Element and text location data
BEGIN
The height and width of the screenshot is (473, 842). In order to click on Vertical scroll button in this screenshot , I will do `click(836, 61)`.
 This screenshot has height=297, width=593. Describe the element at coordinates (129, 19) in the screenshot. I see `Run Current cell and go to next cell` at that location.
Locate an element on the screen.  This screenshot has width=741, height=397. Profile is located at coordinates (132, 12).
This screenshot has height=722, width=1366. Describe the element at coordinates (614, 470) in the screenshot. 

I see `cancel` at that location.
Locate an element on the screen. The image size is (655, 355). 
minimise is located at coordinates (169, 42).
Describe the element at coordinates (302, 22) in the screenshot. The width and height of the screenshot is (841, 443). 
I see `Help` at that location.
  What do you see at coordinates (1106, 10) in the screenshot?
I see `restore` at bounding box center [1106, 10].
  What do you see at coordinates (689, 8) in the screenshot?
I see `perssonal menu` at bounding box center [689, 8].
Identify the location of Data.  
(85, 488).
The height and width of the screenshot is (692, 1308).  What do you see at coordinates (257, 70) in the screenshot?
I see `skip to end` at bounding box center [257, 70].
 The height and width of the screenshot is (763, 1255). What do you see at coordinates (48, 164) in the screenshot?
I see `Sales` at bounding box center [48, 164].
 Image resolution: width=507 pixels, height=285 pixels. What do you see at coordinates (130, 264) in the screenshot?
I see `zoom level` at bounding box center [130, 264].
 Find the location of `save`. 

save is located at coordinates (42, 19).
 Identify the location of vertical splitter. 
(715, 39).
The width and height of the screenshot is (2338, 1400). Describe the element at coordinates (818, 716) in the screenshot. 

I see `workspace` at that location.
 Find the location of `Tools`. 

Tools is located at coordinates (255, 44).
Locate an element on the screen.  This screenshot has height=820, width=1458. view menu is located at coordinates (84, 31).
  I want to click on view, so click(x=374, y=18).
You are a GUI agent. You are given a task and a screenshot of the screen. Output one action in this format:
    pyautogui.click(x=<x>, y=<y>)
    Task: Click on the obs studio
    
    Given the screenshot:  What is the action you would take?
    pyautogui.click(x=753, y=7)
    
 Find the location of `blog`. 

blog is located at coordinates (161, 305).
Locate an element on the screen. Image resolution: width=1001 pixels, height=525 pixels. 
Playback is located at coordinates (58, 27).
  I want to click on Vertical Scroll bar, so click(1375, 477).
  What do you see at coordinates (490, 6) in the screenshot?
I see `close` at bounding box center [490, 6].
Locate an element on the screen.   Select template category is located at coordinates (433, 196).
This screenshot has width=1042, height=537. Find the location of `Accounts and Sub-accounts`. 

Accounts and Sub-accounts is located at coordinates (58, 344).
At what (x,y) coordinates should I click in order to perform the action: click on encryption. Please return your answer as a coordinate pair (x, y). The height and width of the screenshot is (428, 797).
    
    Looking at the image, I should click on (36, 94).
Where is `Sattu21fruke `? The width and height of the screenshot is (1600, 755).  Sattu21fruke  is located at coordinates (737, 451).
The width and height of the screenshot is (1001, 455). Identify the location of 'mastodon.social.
END
To be done -> Copy all of the material above exactly, line for line.

Output of the task ->
The height and width of the screenshot is (473, 842). In order to click on Vertical scroll button in this screenshot , I will do `click(836, 61)`.
 This screenshot has height=297, width=593. Describe the element at coordinates (129, 19) in the screenshot. I see `Run Current cell and go to next cell` at that location.
Locate an element on the screen.  This screenshot has width=741, height=397. Profile is located at coordinates (132, 12).
This screenshot has height=722, width=1366. Describe the element at coordinates (614, 470) in the screenshot. 

I see `cancel` at that location.
Locate an element on the screen. The image size is (655, 355). 
minimise is located at coordinates (169, 42).
Describe the element at coordinates (302, 22) in the screenshot. The width and height of the screenshot is (841, 443). 
I see `Help` at that location.
  What do you see at coordinates (1106, 10) in the screenshot?
I see `restore` at bounding box center [1106, 10].
  What do you see at coordinates (689, 8) in the screenshot?
I see `perssonal menu` at bounding box center [689, 8].
Identify the location of Data.  
(85, 488).
The height and width of the screenshot is (692, 1308).  What do you see at coordinates (257, 70) in the screenshot?
I see `skip to end` at bounding box center [257, 70].
 The height and width of the screenshot is (763, 1255). What do you see at coordinates (48, 164) in the screenshot?
I see `Sales` at bounding box center [48, 164].
 Image resolution: width=507 pixels, height=285 pixels. What do you see at coordinates (130, 264) in the screenshot?
I see `zoom level` at bounding box center [130, 264].
 Find the location of `save`. 

save is located at coordinates (42, 19).
 Identify the location of vertical splitter. 
(715, 39).
The width and height of the screenshot is (2338, 1400). Describe the element at coordinates (818, 716) in the screenshot. 

I see `workspace` at that location.
 Find the location of `Tools`. 

Tools is located at coordinates (255, 44).
Locate an element on the screen.  This screenshot has height=820, width=1458. view menu is located at coordinates (84, 31).
  I want to click on view, so click(x=374, y=18).
You are a GUI agent. You are given a task and a screenshot of the screen. Output one action in this format:
    pyautogui.click(x=<x>, y=<y>)
    Task: Click on the obs studio
    
    Given the screenshot:  What is the action you would take?
    pyautogui.click(x=753, y=7)
    
 Find the location of `blog`. 

blog is located at coordinates (161, 305).
Locate an element on the screen. Image resolution: width=1001 pixels, height=525 pixels. 
Playback is located at coordinates (58, 27).
  I want to click on Vertical Scroll bar, so click(1375, 477).
  What do you see at coordinates (490, 6) in the screenshot?
I see `close` at bounding box center [490, 6].
Locate an element on the screen.   Select template category is located at coordinates (433, 196).
This screenshot has width=1042, height=537. Find the location of `Accounts and Sub-accounts`. 

Accounts and Sub-accounts is located at coordinates (58, 344).
At what (x,y) coordinates should I click in order to perform the action: click on encryption. Please return your answer as a coordinate pair (x, y). The height and width of the screenshot is (428, 797).
    
    Looking at the image, I should click on (36, 94).
Where is `Sattu21fruke `? The width and height of the screenshot is (1600, 755).  Sattu21fruke  is located at coordinates (737, 451).
The width and height of the screenshot is (1001, 455). Identify the location of 'mastodon.social.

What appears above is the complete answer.